** Opening Records to process block **

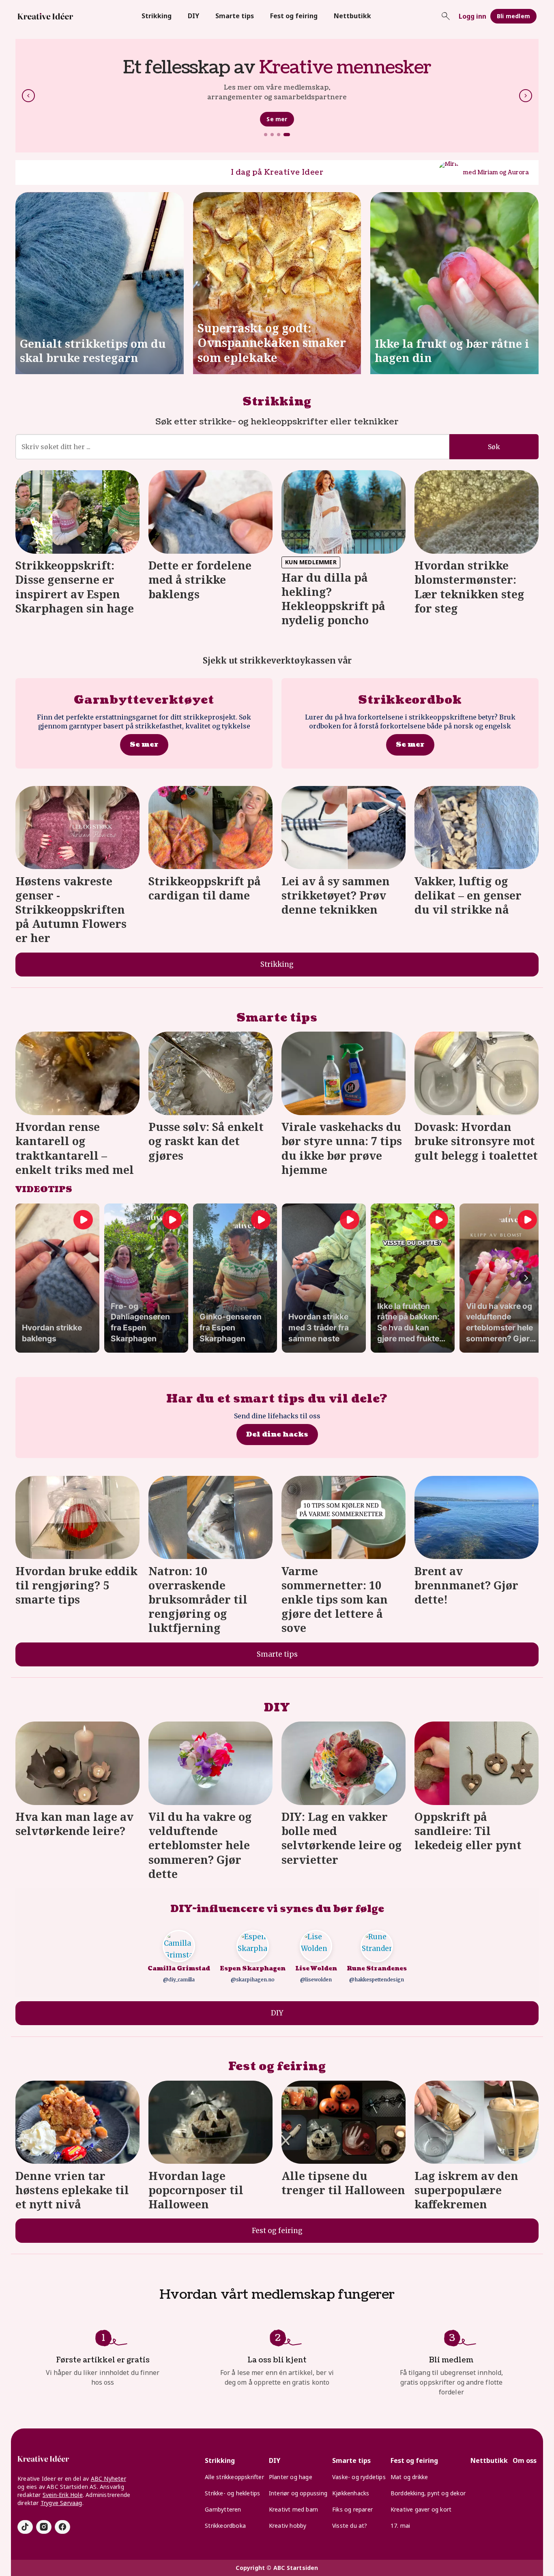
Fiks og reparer (352, 2509)
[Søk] (445, 16)
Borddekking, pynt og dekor (428, 2493)
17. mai (400, 2525)
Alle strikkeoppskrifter (234, 2477)
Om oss (525, 2460)
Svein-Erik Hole (63, 2495)
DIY (193, 15)
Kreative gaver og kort (421, 2509)
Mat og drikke (409, 2477)
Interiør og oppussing (298, 2493)
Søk (494, 447)
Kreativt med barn (293, 2509)
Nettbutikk (352, 15)
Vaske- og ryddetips (359, 2477)
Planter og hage (290, 2477)
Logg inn (472, 16)
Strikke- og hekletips (232, 2493)
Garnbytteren (223, 2509)
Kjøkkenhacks (350, 2493)
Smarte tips (234, 15)
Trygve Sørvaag (61, 2503)
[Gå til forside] (45, 16)
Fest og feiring (294, 15)
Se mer (276, 119)
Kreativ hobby (288, 2525)
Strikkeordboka (225, 2525)
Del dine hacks (277, 1434)
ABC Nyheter (108, 2478)
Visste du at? (349, 2525)
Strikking (157, 15)
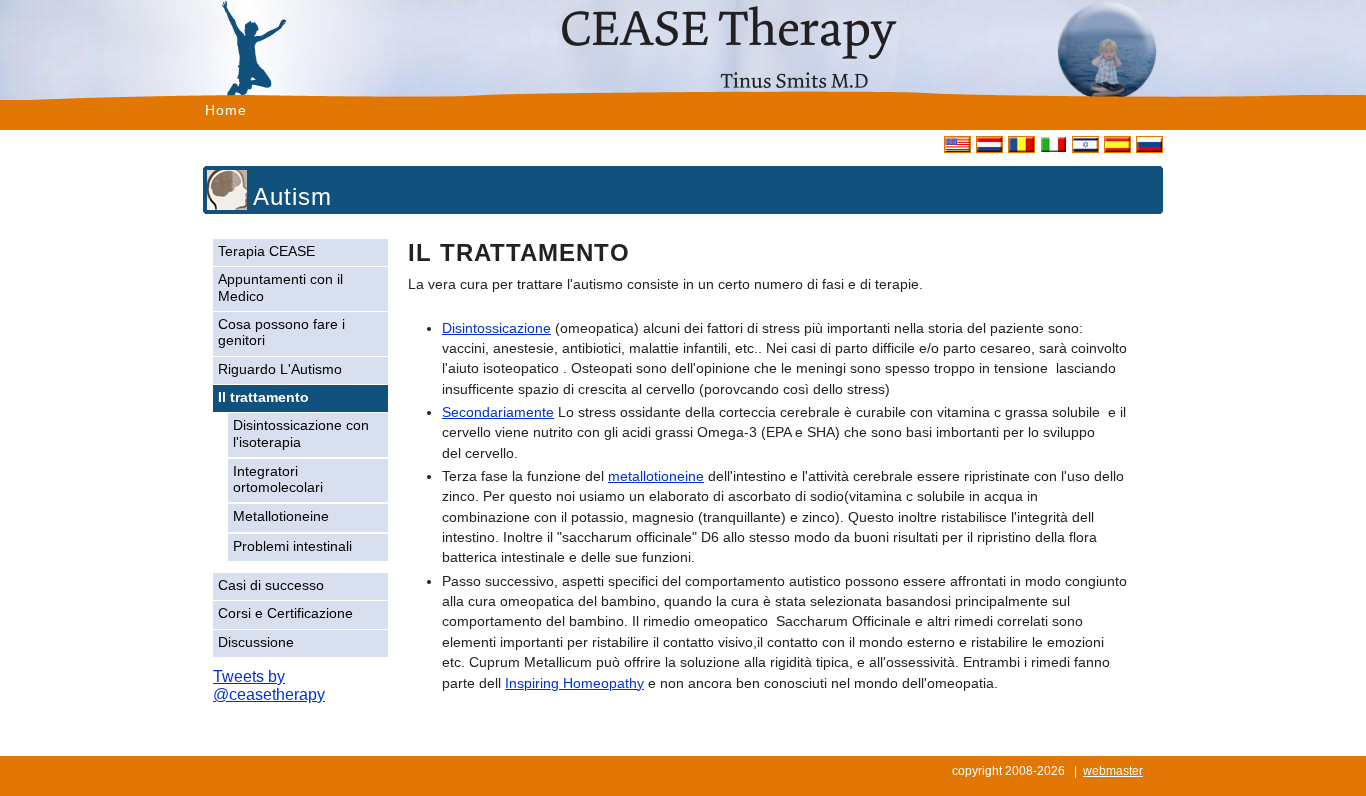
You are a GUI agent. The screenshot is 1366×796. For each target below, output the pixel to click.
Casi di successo (271, 585)
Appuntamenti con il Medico (280, 287)
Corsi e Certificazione (285, 613)
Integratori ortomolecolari (278, 479)
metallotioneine (656, 476)
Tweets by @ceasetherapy (269, 685)
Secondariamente (498, 412)
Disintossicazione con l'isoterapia (301, 433)
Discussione (256, 642)
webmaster (1113, 771)
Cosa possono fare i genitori (281, 332)
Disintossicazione (496, 328)
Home (226, 110)
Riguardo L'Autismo (280, 369)
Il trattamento (263, 397)
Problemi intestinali (292, 546)
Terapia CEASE (266, 251)
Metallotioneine (281, 516)
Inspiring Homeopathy (574, 683)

** Closing Records to process block **

Pictures are to be left out while the lines from the beginning of the records through the line with "Home (226, 110)" are copied word for word.

(Solution to the problem)
Fiks og reparer (352, 2509)
[Søk] (445, 16)
Borddekking, pynt og dekor (428, 2493)
17. mai (400, 2525)
Alle strikkeoppskrifter (234, 2477)
Om oss (525, 2460)
Svein-Erik Hole (63, 2495)
DIY (193, 15)
Kreative gaver og kort (421, 2509)
Mat og drikke (409, 2477)
Interiør og oppussing (298, 2493)
Søk (494, 447)
Kreativt med barn (293, 2509)
Nettbutikk (352, 15)
Vaske- og ryddetips (359, 2477)
Planter og hage (290, 2477)
Logg inn (472, 16)
Strikke- og hekletips (232, 2493)
Garnbytteren (223, 2509)
Kjøkkenhacks (350, 2493)
Smarte tips (234, 15)
Trygve Sørvaag (61, 2503)
[Gå til forside] (45, 16)
Fest og feiring (294, 15)
Se mer (276, 119)
Kreativ hobby (288, 2525)
Strikkeordboka (225, 2525)
Del dine hacks (277, 1434)
ABC Nyheter (108, 2478)
Visste du at? (349, 2525)
Strikking (157, 15)
You are a GUI agent. The screenshot is 1366×796. For each target below, output the pixel to click.
Casi di successo (271, 585)
Appuntamenti con il Medico (280, 287)
Corsi e Certificazione (285, 613)
Integratori ortomolecolari (278, 479)
metallotioneine (656, 476)
Tweets by @ceasetherapy (269, 685)
Secondariamente (498, 412)
Disintossicazione con l'isoterapia (301, 433)
Discussione (256, 642)
webmaster (1113, 771)
Cosa possono fare i genitori (281, 332)
Disintossicazione (496, 328)
Home (226, 110)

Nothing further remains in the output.